Input data Block Start
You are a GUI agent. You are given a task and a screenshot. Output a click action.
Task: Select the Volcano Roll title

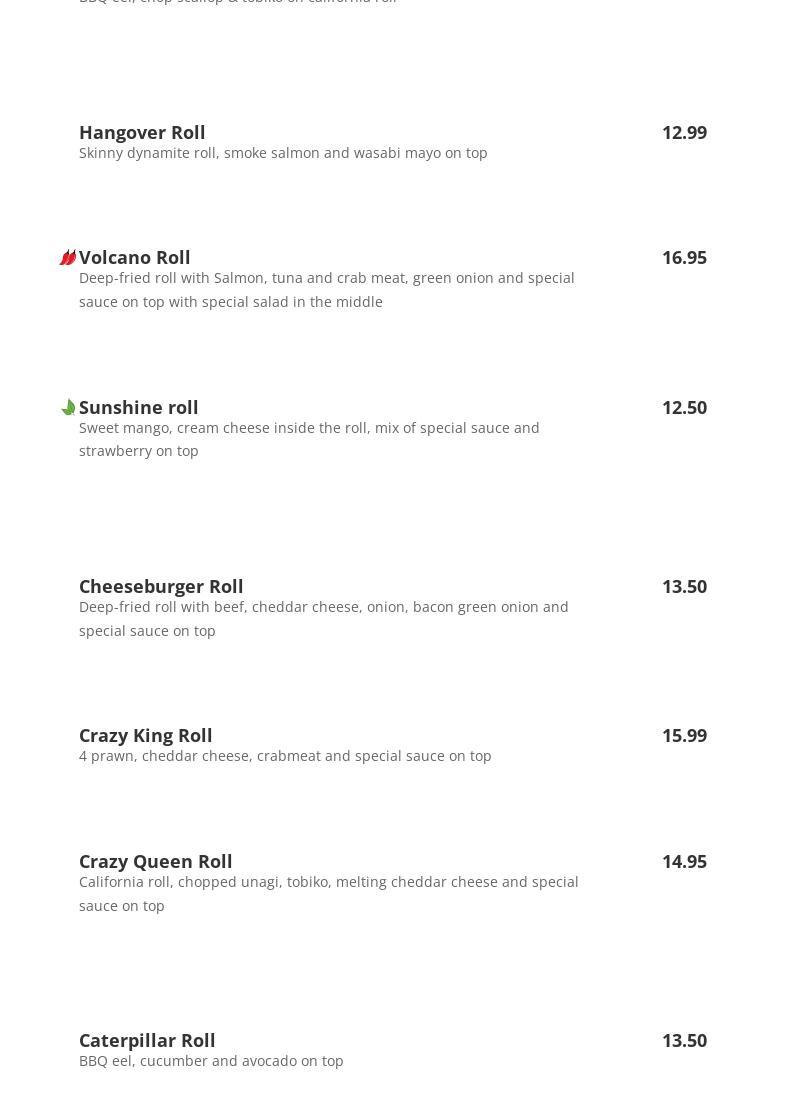(x=134, y=257)
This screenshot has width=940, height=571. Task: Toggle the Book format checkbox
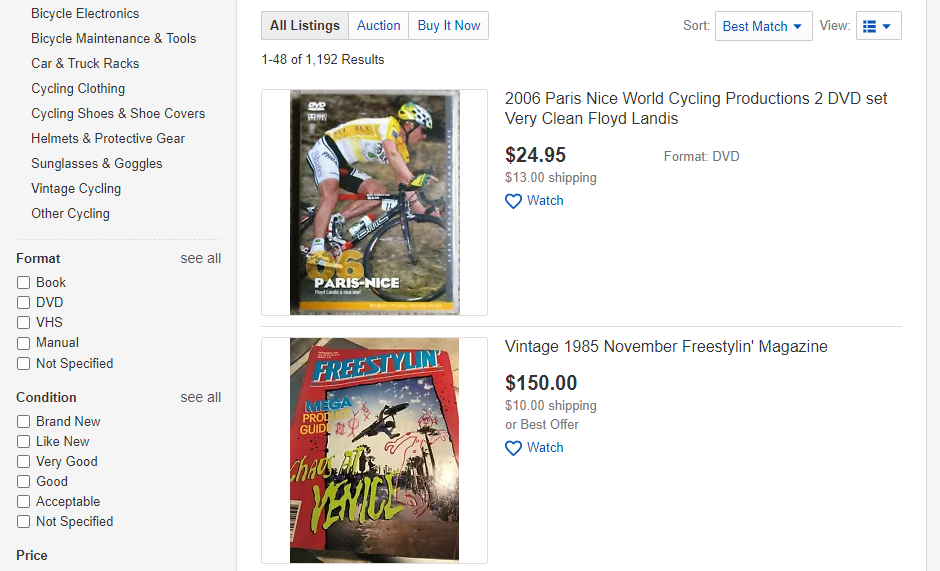tap(23, 283)
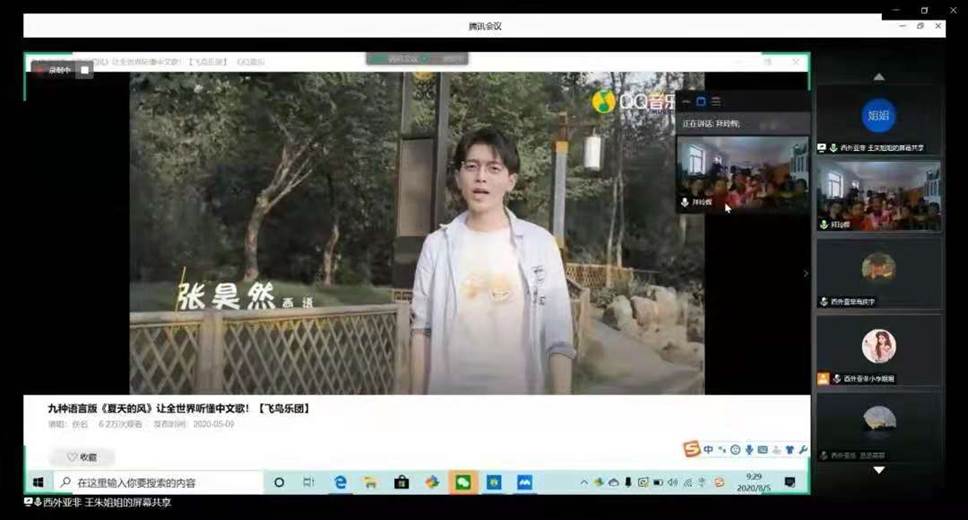Launch File Explorer from the taskbar
Image resolution: width=968 pixels, height=520 pixels.
(370, 482)
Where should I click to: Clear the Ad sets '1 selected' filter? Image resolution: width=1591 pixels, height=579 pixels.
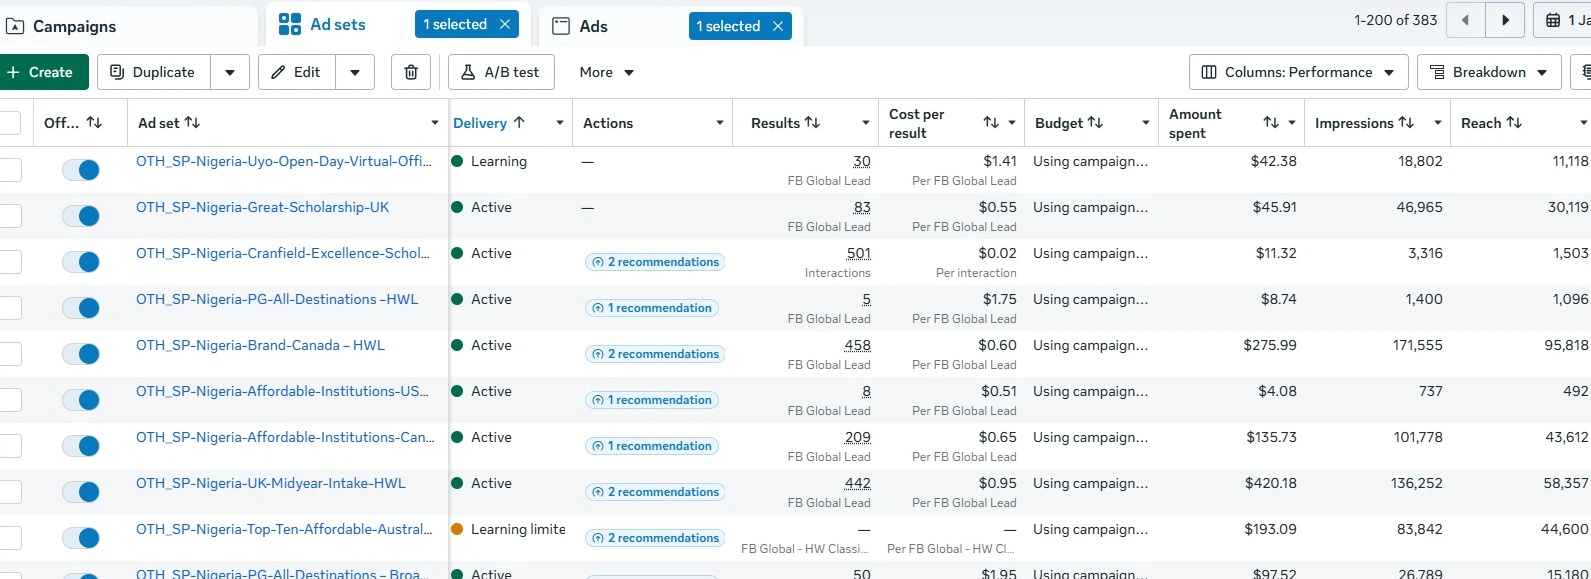[x=505, y=24]
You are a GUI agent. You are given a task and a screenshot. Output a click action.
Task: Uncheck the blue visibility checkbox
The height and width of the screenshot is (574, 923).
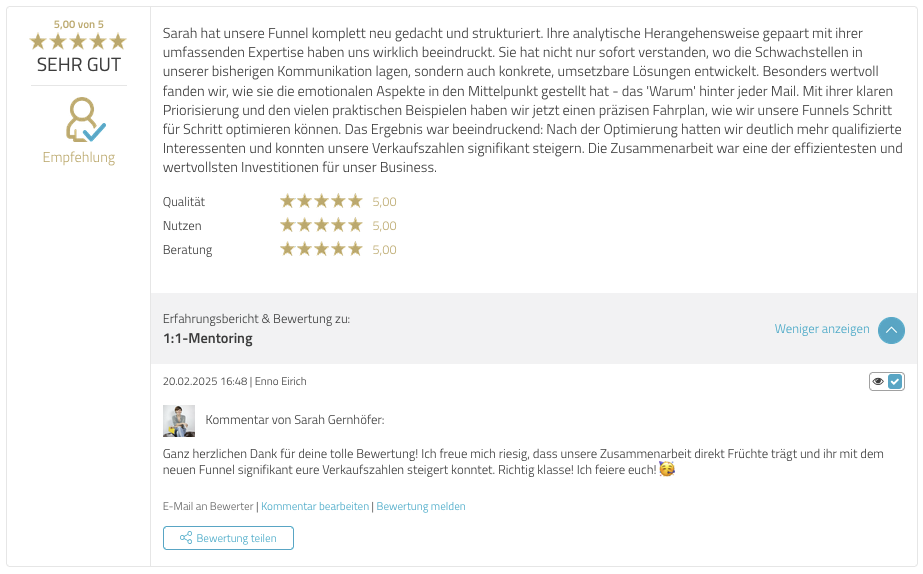pos(895,381)
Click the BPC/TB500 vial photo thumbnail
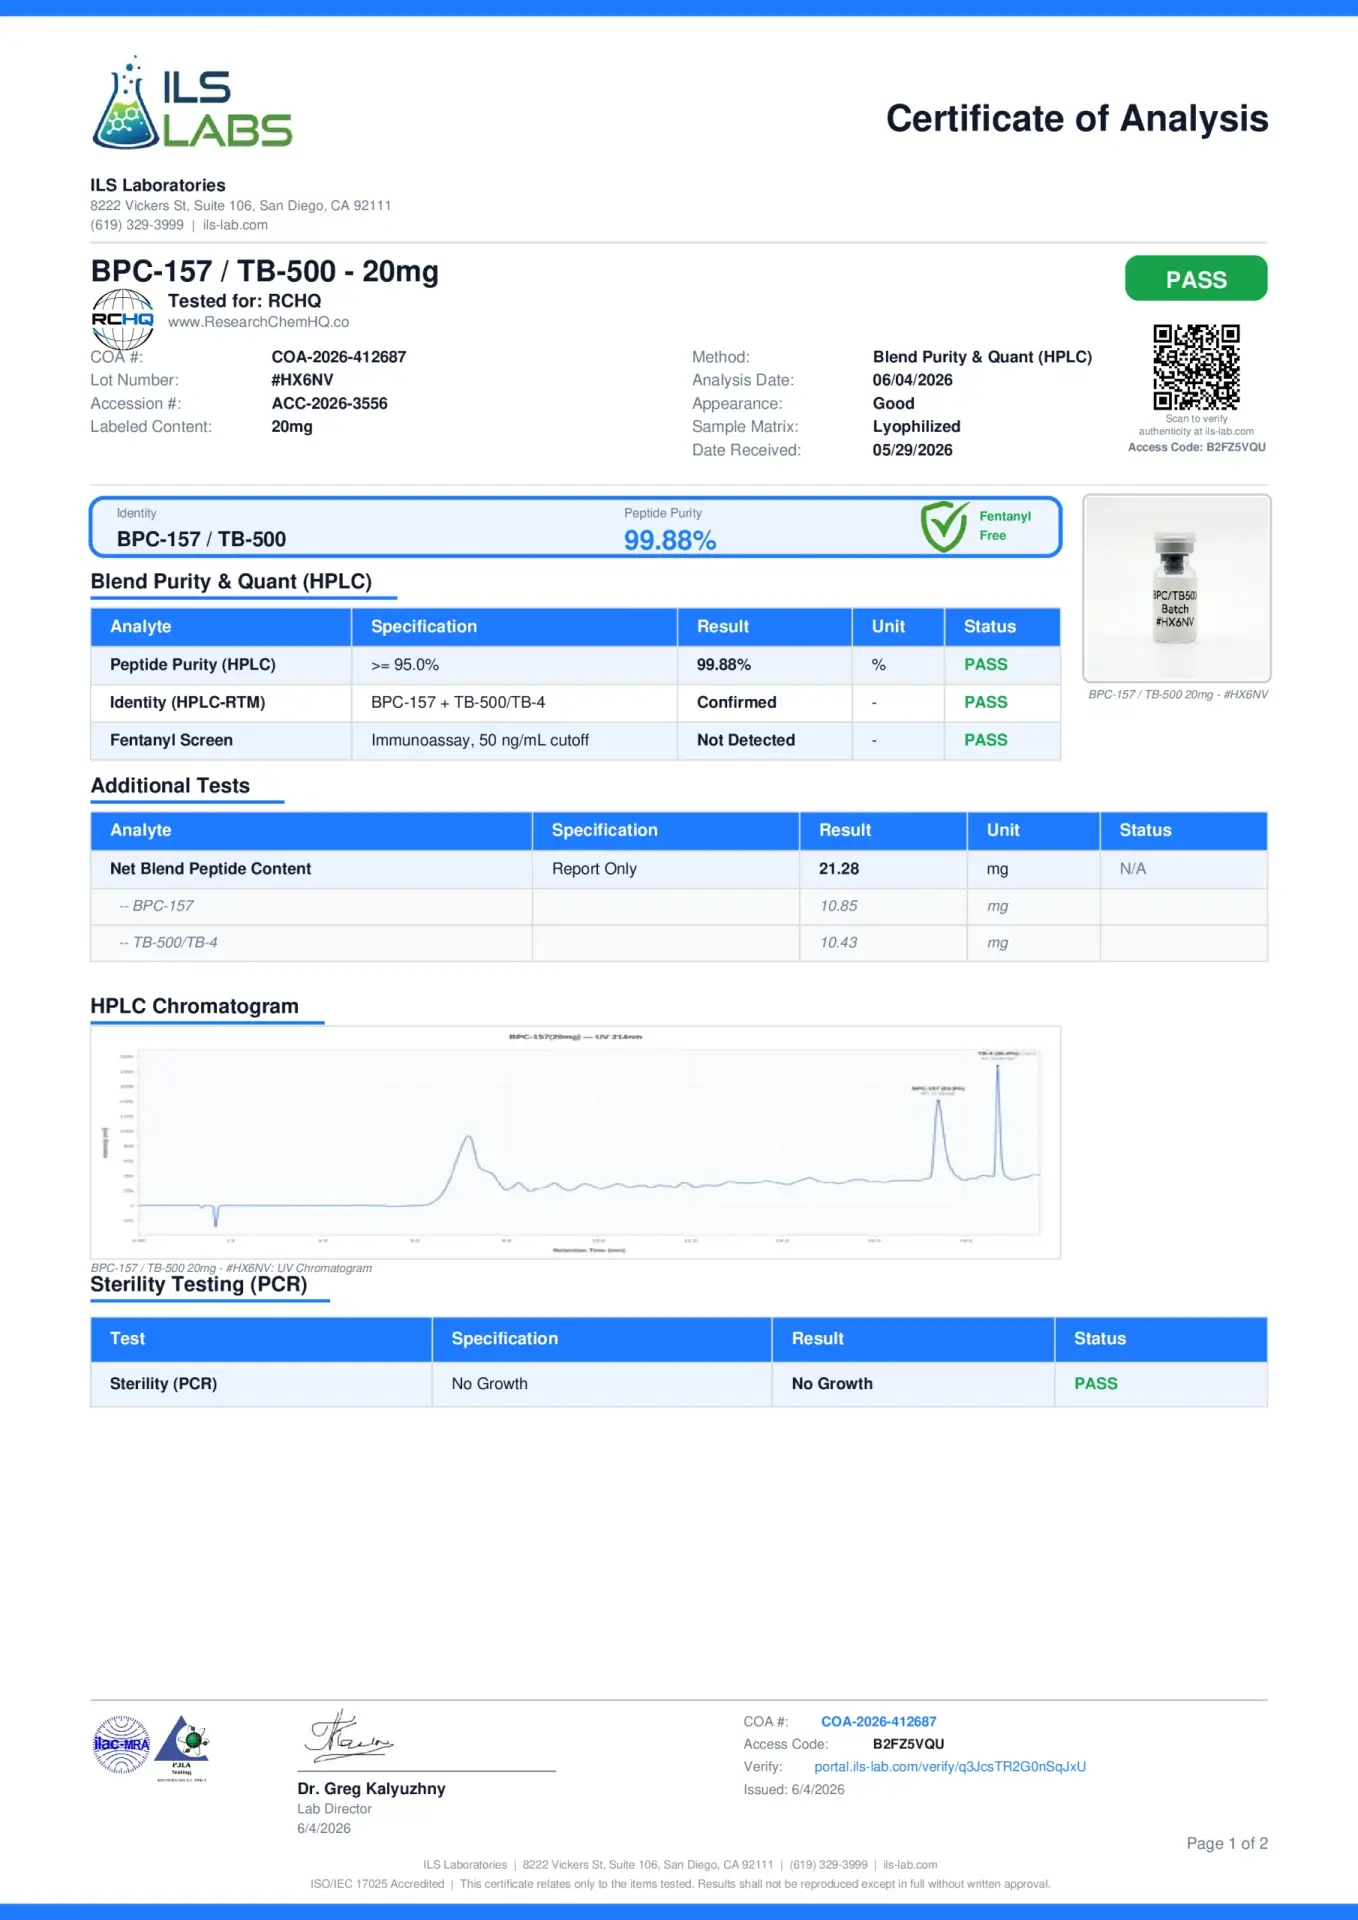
Input data Block End
• Description of the task:
The copy should match each line above exactly and contain no images.

• Response:
You are a GUI agent. You are given a task and a screenshot. Output a click action.
Task: Select the Volcano Roll title

(x=134, y=257)
This screenshot has width=940, height=571. Task: Toggle the Book format checkbox
tap(23, 283)
Launch File Explorer from the taskbar
Image resolution: width=968 pixels, height=520 pixels.
(370, 482)
Where should I click to: Clear the Ad sets '1 selected' filter? Image resolution: width=1591 pixels, height=579 pixels.
[x=505, y=24]
You are a GUI agent. You are given a task and a screenshot. Output a click action.
Task: Uncheck the blue visibility checkbox
The height and width of the screenshot is (574, 923).
pos(895,381)
Click the BPC/TB500 vial photo thumbnail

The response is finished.